Non sempre, però, quando si argomenta di questo tema lo si fa con le giuste informazioni in merito al quadro legislativo. Nelle prossime righe, abbiamo non a caso riassunto alcune delle specifiche più importanti in merito.
Cannabis light legale: la Legge 242/2016
Quando si discute di cannabis light in Italia, il principale riferimento normativo è il Decreto Legge 242/2016, entrato in vigore nel gennaio dell’anno successivo. Questo testo normativo ha rivoluzionato il modo di approcciarsi alla cannabis light, introducendo delle novità significative relative in particolare alla coltivazione industriale.
Entrando nel vivo del testo, facciamo presente che i produttori hanno la possibilità di coltivare solamente le varietà certificate. In questa globalità troviamo, tra le tante opzioni, quella della cannabis sativa.
La legge in questione è nota soprattutto per le indicazioni relative al contenuto di THC, delle quali parleremo più tardi. Parlare di questo testo normativo, però, significa andare ben oltre.
Non dimentichiamo infatti che la Legge 242/2016 fornisce riferimenti anche rispetto ai prodotti che si possono ricavare dalla cannabis light. Tra questi è possibile citare gli alimenti, ma anche i cosmetici. In entrambi i casi, è necessario fare riferimento al disciplinare di produzione dei rispettivi settori.
Altri aspetti
Quando si parla del quadro normativo attualmente vigente per la cannabis light in Italia, è doveroso soffermarsi anche su altri obblighi del coltivatore. Tra questi, rientra il fatto di conservare per almeno 12 mesi i cartellini identificativi dei semi acquistati. Per quanto riguarda i semi, facciamo presente che possono essere prodotti solo da specifiche aziende.
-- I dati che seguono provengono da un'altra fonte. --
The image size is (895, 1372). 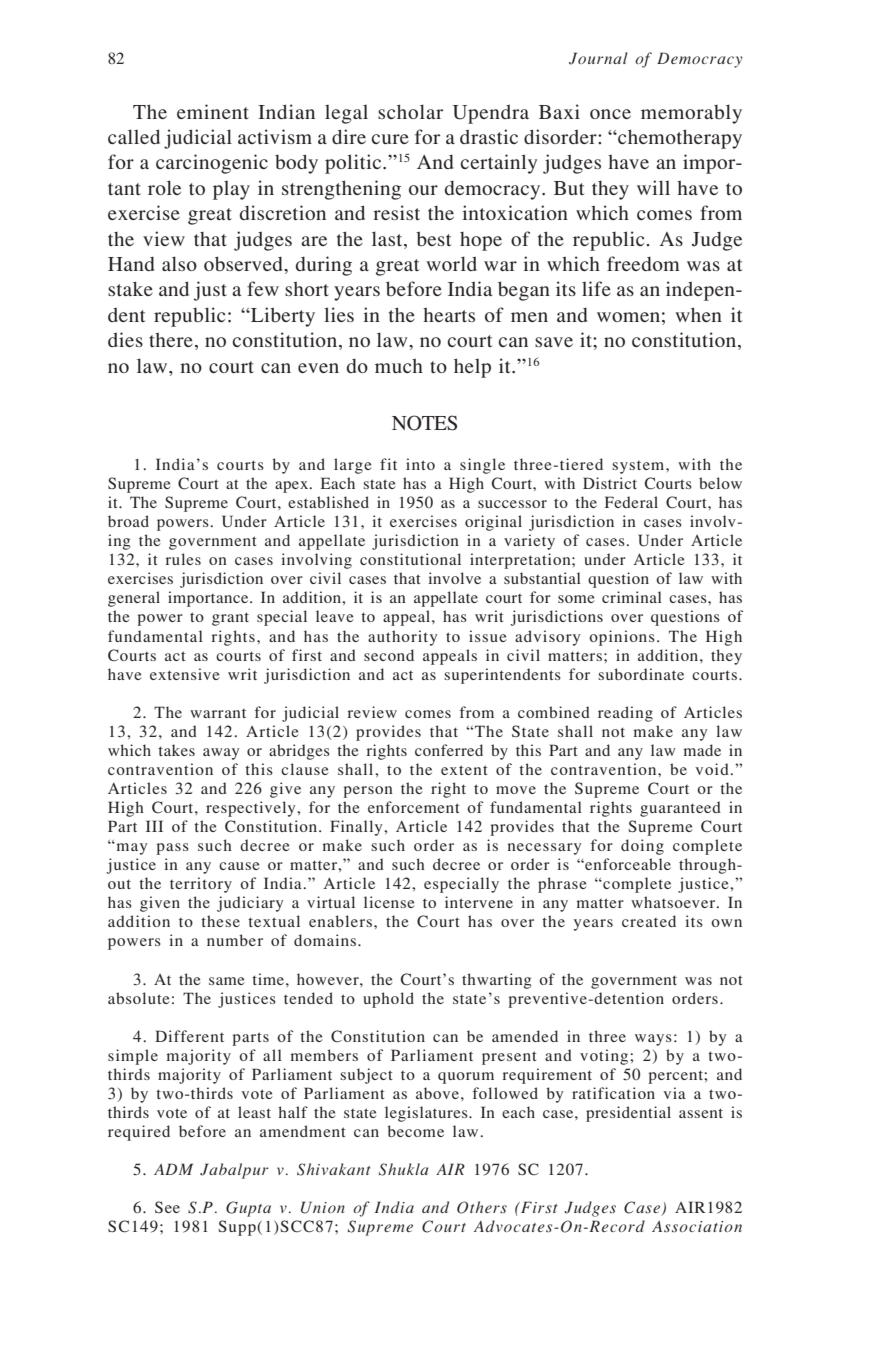 What do you see at coordinates (184, 674) in the page?
I see `extensive` at bounding box center [184, 674].
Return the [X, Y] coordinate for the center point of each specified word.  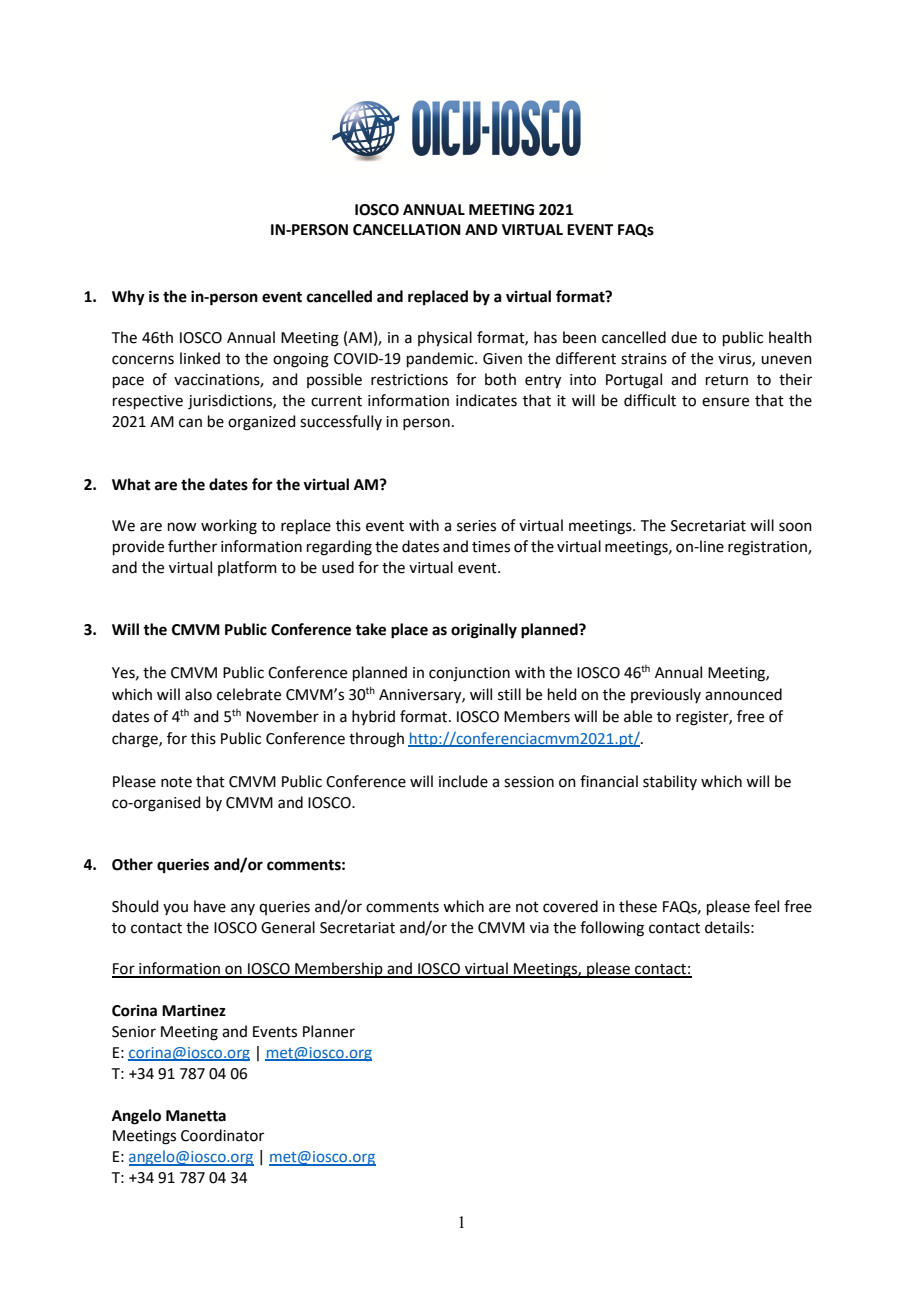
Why [128, 298]
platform [247, 568]
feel [766, 906]
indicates [486, 400]
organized [262, 423]
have [210, 906]
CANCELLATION [407, 230]
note [176, 782]
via [539, 928]
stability [670, 782]
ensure [725, 402]
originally [484, 631]
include [463, 781]
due [684, 337]
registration [768, 548]
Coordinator [222, 1135]
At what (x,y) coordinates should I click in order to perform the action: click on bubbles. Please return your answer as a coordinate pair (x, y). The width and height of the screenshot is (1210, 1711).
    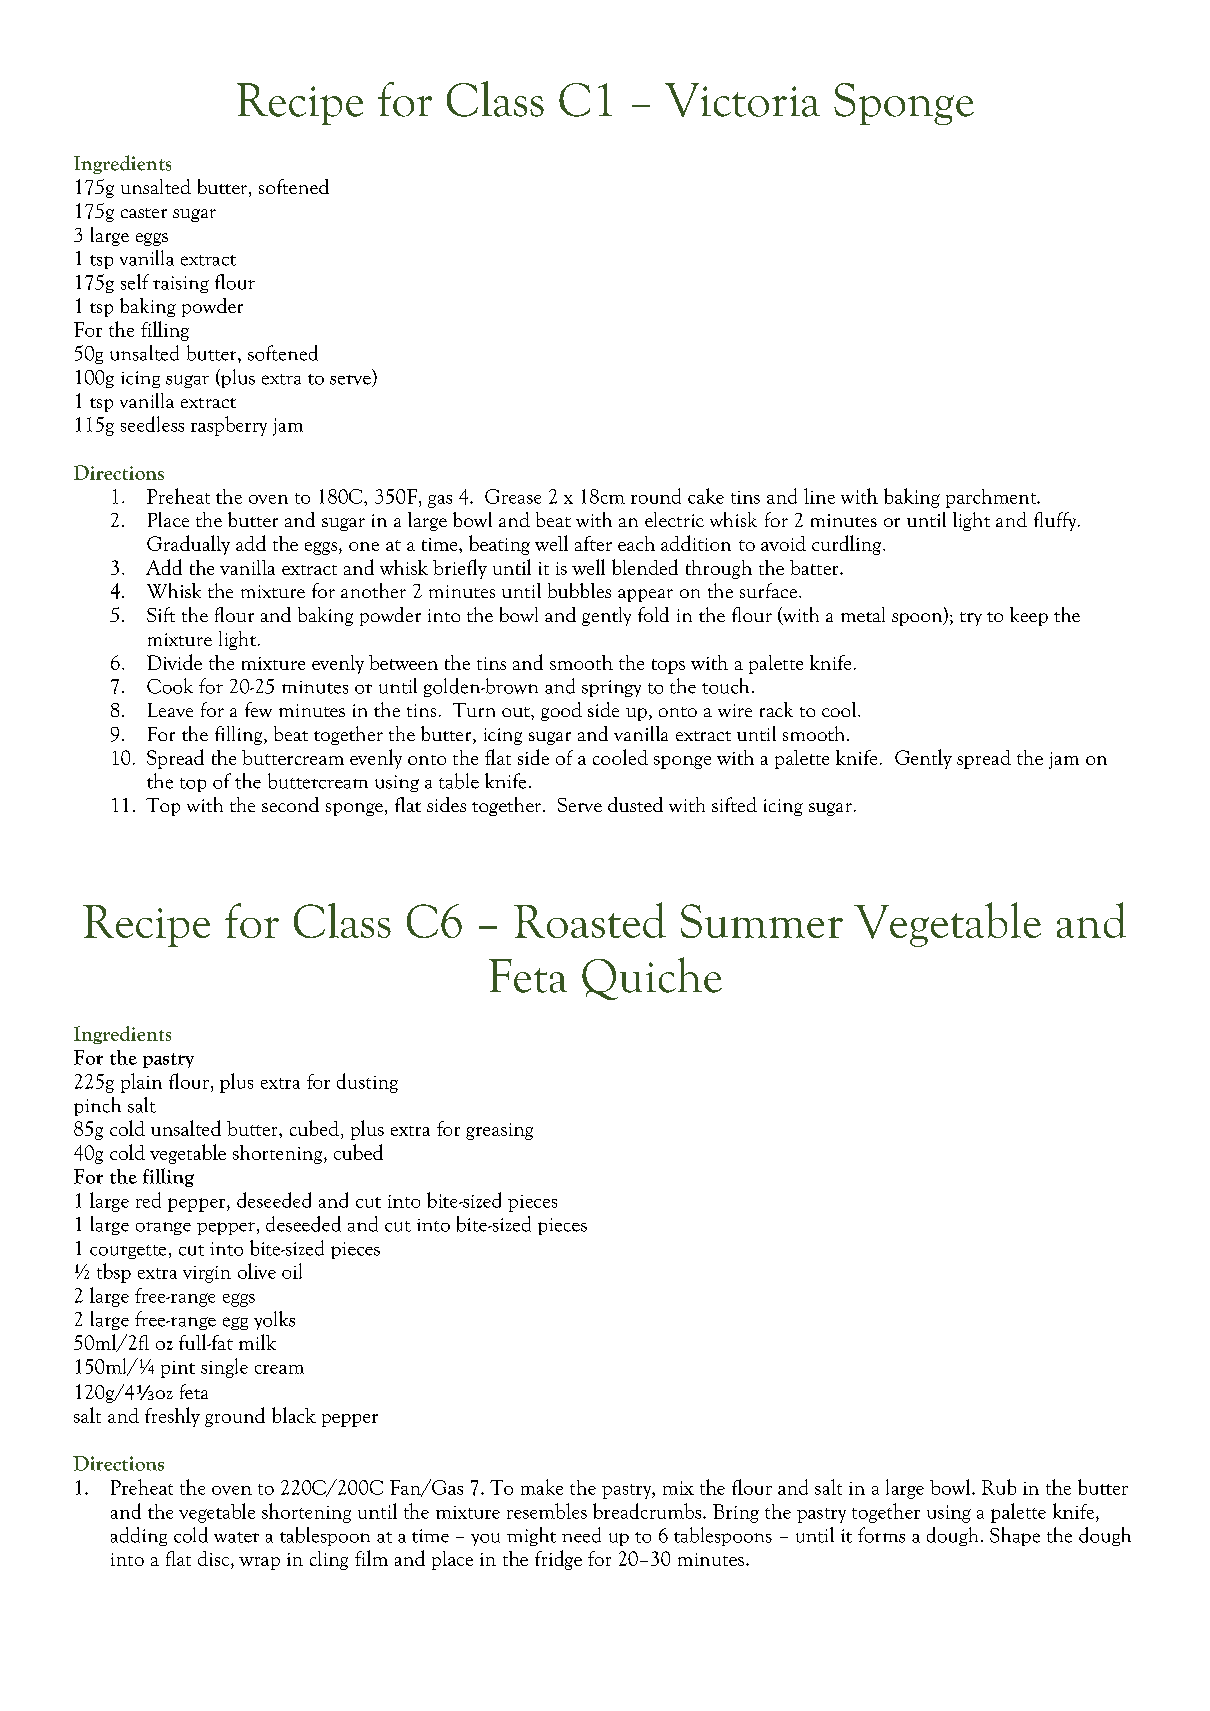
    Looking at the image, I should click on (579, 590).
Come sopra specificato, la caratteristica principale della cannabis light riguarda il basso contenuto di THC. Per legge, il principio attivo psicoattivo per eccellenza non deve superare lo 0,2. Dal momento che per i produttori non è facile mantenere questa soglia, ne è stata stabilita una di tolleranza pari allo 0,6%.
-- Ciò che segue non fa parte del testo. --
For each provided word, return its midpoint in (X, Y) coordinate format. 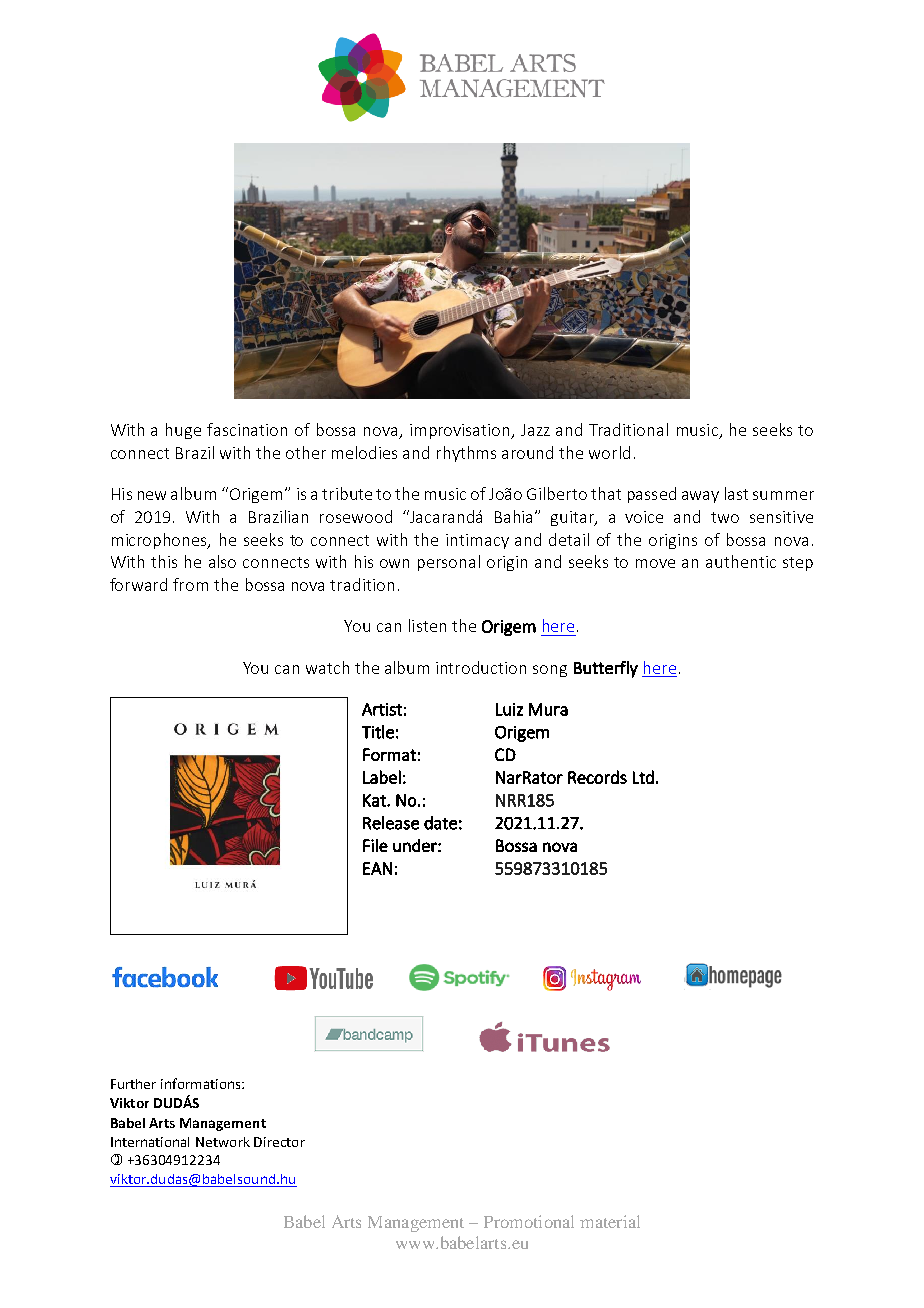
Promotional (529, 1221)
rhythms (466, 454)
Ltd (643, 777)
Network (223, 1142)
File (375, 845)
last (736, 493)
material (610, 1221)
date (440, 823)
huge (183, 431)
Negli anni successivi al 2017, il legislatore è più volte intervenuto in merito alla disciplina della cannabis light. Tra gli interventi in questione è possibile citare la circolare del MIPAAF del 2018, che ha ribadito i contenuti della Legge 242/2016.
Degna di nota è anche la circolare del Ministero dell’Interno risalenti all’estate del 2019. In questo testo, si invitano le forze dell’ordine a intensificare i controlli sui growshop.
Nei mesi più recenti, ha destato non poco scalpore il decreto emesso a inizio ottobre 2020 da parte del Ministro della Salute Roberto Speranza. Il testo in questione includeva il CBD o cannabidiolo, principio attivo privo di effetti psicoattivi, tra le sostanze stupefacenti.
Il suddetto decreto, che è stato accolto dagli operatori del settore come una potenziale mannaia sul loro business, è stato revocato. Quando lo si nomina, è bene fare presente che è arrivato a poca distanza di tempo da un’autodichiarazione inviata dall’Agenzia delle Dogane ai singoli titolari di tabaccherie, che venivano invitati a dichiarare di non trattare prodotti a base di cannabis.
Come già detto, il decreto che avrebbe secondo molti dato il colpo di grazia a un settore con un giro d’affari da 150 milioni all’anno e con 10mila occupati, è stato cancellato.
Il titolare del dicastero ha invitato l’Istituto Superiore di Sanità e il Consiglio Superiore di Sanità a esprimersi sull’argomento, rivalutando complessivamente le tabelle stupefacenti e, nello specifico, specificando se gli effetti del cannabidiolo sono soggetti a mutamenti a seconda delle dosi che il singolo utente assume.